Data records –
▶
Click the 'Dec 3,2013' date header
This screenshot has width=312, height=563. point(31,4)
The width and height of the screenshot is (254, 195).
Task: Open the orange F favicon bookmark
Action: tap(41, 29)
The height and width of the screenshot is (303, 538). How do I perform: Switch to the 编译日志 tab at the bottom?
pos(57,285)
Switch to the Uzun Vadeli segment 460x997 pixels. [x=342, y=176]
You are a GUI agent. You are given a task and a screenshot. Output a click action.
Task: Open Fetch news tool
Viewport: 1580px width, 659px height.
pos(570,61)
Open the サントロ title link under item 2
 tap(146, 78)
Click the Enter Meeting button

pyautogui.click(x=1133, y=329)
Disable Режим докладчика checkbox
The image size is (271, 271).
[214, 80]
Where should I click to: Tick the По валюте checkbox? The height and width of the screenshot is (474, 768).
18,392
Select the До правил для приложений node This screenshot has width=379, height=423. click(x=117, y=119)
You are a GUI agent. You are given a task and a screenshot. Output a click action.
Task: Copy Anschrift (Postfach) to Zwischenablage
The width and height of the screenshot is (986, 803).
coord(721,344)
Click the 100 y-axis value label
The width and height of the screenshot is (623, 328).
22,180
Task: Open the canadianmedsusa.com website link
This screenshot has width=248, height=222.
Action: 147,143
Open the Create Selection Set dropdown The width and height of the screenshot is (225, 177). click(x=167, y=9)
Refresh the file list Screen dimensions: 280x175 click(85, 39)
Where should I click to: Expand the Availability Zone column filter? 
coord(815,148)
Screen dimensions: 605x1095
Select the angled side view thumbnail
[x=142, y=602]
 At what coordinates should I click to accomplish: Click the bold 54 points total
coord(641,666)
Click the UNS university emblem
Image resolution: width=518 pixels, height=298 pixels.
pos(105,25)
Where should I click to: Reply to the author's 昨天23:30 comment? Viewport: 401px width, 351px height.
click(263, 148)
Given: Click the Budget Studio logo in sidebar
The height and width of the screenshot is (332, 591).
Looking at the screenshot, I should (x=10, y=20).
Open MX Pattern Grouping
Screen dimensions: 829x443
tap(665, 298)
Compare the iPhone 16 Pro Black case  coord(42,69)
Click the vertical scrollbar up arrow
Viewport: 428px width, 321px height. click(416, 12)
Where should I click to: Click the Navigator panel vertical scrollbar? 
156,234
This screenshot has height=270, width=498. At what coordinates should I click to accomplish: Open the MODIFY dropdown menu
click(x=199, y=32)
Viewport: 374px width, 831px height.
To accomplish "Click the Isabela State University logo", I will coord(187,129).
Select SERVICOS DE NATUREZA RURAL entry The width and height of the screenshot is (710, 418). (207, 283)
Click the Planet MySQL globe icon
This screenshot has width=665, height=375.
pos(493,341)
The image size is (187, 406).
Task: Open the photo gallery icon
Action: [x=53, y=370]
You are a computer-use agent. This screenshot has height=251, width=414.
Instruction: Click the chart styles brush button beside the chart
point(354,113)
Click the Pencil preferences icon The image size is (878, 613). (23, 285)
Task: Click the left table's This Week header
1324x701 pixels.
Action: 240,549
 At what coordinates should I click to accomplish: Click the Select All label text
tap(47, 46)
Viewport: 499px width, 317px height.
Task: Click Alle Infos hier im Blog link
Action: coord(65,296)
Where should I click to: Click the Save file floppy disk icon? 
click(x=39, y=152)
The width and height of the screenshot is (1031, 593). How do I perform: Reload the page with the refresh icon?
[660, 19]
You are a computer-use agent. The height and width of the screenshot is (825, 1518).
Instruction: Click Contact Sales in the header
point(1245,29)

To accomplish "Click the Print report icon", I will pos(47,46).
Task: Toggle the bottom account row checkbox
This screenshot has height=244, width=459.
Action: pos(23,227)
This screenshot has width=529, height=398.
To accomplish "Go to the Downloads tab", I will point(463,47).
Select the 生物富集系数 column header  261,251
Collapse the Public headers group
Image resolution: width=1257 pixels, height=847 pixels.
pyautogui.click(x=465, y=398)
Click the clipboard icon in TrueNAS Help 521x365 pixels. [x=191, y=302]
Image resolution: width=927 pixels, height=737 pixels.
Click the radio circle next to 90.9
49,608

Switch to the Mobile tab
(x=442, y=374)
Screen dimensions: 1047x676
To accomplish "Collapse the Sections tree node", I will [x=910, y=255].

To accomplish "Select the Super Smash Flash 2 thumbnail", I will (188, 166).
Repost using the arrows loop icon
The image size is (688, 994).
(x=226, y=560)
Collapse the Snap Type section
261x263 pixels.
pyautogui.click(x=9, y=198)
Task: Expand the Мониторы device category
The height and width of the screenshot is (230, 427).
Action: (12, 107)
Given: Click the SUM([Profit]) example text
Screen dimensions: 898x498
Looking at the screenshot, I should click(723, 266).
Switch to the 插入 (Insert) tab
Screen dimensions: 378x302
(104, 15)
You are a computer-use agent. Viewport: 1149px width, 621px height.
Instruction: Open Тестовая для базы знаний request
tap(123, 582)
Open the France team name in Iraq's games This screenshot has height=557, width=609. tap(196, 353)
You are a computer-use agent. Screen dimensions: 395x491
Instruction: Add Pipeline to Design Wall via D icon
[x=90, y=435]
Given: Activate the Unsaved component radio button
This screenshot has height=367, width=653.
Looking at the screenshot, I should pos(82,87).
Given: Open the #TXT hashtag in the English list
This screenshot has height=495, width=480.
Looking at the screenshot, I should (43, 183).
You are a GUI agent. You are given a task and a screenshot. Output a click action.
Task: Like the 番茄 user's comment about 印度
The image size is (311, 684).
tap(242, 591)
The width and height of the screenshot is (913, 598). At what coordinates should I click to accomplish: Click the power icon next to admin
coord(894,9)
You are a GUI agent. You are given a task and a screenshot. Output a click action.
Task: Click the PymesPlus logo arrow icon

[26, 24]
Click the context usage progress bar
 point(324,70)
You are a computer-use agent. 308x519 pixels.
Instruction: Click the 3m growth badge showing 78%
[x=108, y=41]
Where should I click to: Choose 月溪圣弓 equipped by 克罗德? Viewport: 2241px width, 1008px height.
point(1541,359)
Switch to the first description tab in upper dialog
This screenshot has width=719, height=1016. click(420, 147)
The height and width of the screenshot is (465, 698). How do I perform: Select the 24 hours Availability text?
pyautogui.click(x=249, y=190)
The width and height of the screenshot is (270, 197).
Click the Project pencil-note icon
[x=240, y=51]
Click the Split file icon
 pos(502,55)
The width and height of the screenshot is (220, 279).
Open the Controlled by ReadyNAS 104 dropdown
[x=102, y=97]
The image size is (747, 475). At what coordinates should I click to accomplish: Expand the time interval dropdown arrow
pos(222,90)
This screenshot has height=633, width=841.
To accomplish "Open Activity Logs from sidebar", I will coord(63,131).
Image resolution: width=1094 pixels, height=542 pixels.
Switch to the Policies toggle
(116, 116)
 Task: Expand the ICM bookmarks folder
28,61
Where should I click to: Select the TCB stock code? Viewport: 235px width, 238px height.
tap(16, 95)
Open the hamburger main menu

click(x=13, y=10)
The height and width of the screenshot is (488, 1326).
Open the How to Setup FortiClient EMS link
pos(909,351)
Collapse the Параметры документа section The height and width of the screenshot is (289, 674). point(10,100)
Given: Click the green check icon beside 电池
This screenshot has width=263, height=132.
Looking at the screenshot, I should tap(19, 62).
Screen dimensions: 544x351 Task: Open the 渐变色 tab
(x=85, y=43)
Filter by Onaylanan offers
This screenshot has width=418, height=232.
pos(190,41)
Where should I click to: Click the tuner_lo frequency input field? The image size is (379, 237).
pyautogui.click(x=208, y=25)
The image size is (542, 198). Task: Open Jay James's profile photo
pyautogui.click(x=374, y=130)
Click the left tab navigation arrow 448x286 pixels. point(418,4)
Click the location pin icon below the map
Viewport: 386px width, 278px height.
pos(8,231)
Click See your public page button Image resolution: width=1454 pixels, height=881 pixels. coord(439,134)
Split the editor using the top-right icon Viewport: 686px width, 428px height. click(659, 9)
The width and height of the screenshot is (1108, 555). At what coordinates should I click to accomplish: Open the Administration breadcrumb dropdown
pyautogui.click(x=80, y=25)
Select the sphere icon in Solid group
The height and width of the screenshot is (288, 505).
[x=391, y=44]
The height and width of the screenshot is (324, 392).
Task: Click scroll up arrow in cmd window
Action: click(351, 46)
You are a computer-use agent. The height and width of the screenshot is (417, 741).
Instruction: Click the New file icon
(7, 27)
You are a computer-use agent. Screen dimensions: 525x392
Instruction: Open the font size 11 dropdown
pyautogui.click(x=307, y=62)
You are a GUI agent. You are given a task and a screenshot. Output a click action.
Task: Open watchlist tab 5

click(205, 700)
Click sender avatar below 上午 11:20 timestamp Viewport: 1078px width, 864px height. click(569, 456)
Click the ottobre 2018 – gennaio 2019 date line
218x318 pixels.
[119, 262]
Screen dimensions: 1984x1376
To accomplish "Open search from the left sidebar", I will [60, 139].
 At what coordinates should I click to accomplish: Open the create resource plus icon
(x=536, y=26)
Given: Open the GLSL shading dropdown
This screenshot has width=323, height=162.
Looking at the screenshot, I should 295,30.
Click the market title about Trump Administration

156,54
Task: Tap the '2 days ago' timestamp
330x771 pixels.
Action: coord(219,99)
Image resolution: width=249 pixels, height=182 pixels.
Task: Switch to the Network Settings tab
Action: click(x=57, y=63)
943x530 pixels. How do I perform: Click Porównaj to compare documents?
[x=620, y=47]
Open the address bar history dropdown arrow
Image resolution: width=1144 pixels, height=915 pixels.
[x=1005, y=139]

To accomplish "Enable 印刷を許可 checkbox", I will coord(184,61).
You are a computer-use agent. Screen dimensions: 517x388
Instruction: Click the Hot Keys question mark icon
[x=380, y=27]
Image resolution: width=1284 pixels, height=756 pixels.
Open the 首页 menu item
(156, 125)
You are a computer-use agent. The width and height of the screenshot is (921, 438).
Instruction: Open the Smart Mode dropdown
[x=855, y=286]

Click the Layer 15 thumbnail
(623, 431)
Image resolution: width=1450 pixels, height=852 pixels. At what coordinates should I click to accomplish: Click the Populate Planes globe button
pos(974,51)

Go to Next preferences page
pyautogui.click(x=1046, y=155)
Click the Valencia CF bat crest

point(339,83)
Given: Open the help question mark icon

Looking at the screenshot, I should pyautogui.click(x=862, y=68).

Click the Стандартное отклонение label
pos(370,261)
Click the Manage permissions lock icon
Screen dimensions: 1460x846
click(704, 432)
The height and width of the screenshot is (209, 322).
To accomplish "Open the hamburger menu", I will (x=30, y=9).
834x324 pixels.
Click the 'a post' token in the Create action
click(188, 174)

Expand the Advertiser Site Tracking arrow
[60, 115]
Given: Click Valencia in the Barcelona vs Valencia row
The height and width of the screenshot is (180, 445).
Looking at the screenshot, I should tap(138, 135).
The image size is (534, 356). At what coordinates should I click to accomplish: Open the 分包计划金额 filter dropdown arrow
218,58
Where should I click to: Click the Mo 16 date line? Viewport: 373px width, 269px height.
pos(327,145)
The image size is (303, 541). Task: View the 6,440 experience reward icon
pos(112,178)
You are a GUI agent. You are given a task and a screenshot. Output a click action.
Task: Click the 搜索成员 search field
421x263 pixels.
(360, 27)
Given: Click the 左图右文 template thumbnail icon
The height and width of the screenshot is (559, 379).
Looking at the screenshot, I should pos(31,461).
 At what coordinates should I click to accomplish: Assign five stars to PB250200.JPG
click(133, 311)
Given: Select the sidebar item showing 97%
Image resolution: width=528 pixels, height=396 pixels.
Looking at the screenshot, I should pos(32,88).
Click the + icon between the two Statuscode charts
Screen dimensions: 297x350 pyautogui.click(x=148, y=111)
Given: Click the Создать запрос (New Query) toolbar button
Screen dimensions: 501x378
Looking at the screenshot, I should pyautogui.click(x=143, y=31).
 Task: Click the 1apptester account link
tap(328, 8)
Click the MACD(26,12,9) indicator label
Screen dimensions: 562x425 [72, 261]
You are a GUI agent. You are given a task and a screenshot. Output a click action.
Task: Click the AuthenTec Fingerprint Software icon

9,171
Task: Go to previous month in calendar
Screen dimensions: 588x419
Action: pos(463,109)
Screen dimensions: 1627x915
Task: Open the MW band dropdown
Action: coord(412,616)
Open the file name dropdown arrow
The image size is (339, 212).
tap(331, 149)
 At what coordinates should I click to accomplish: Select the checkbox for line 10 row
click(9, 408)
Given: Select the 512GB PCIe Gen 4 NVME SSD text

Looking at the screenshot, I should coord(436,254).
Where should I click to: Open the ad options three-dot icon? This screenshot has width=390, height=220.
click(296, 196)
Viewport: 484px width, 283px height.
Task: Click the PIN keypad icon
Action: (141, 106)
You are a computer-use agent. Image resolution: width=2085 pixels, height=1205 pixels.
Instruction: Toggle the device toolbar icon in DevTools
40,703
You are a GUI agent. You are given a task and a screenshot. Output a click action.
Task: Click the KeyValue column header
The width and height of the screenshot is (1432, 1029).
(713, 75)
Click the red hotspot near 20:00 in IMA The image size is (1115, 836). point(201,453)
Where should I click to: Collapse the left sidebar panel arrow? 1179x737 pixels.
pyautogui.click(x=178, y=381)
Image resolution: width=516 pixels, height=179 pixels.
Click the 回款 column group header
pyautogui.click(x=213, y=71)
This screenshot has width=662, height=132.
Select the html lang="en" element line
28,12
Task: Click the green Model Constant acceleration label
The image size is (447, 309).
◀
To be done – Format the data from the line with "Given: Click the 左图右文 template thumbnail icon" up to and including the line with "Action: coord(412,616)" as a numbered list, leaving out blank lines.

Task answer –
1. Given: Click the 左图右文 template thumbnail icon
2. The height and width of the screenshot is (559, 379).
3. Looking at the screenshot, I should pos(31,461).
4.  At what coordinates should I click to accomplish: Assign five stars to PB250200.JPG
5. click(133, 311)
6. Given: Select the sidebar item showing 97%
7. Image resolution: width=528 pixels, height=396 pixels.
8. Looking at the screenshot, I should pos(32,88).
9. Click the + icon between the two Statuscode charts
10. Screen dimensions: 297x350 pyautogui.click(x=148, y=111)
11. Given: Click the Создать запрос (New Query) toolbar button
12. Screen dimensions: 501x378
13. Looking at the screenshot, I should pyautogui.click(x=143, y=31).
14.  Task: Click the 1apptester account link
15. tap(328, 8)
16. Click the MACD(26,12,9) indicator label
17. Screen dimensions: 562x425 [72, 261]
18. You are a GUI agent. You are given a task and a screenshot. Output a click action.
19. Task: Click the AuthenTec Fingerprint Software icon
20. 9,171
21. Task: Go to previous month in calendar
22. Screen dimensions: 588x419
23. Action: pos(463,109)
24. Screen dimensions: 1627x915
25. Task: Open the MW band dropdown
26. Action: coord(412,616)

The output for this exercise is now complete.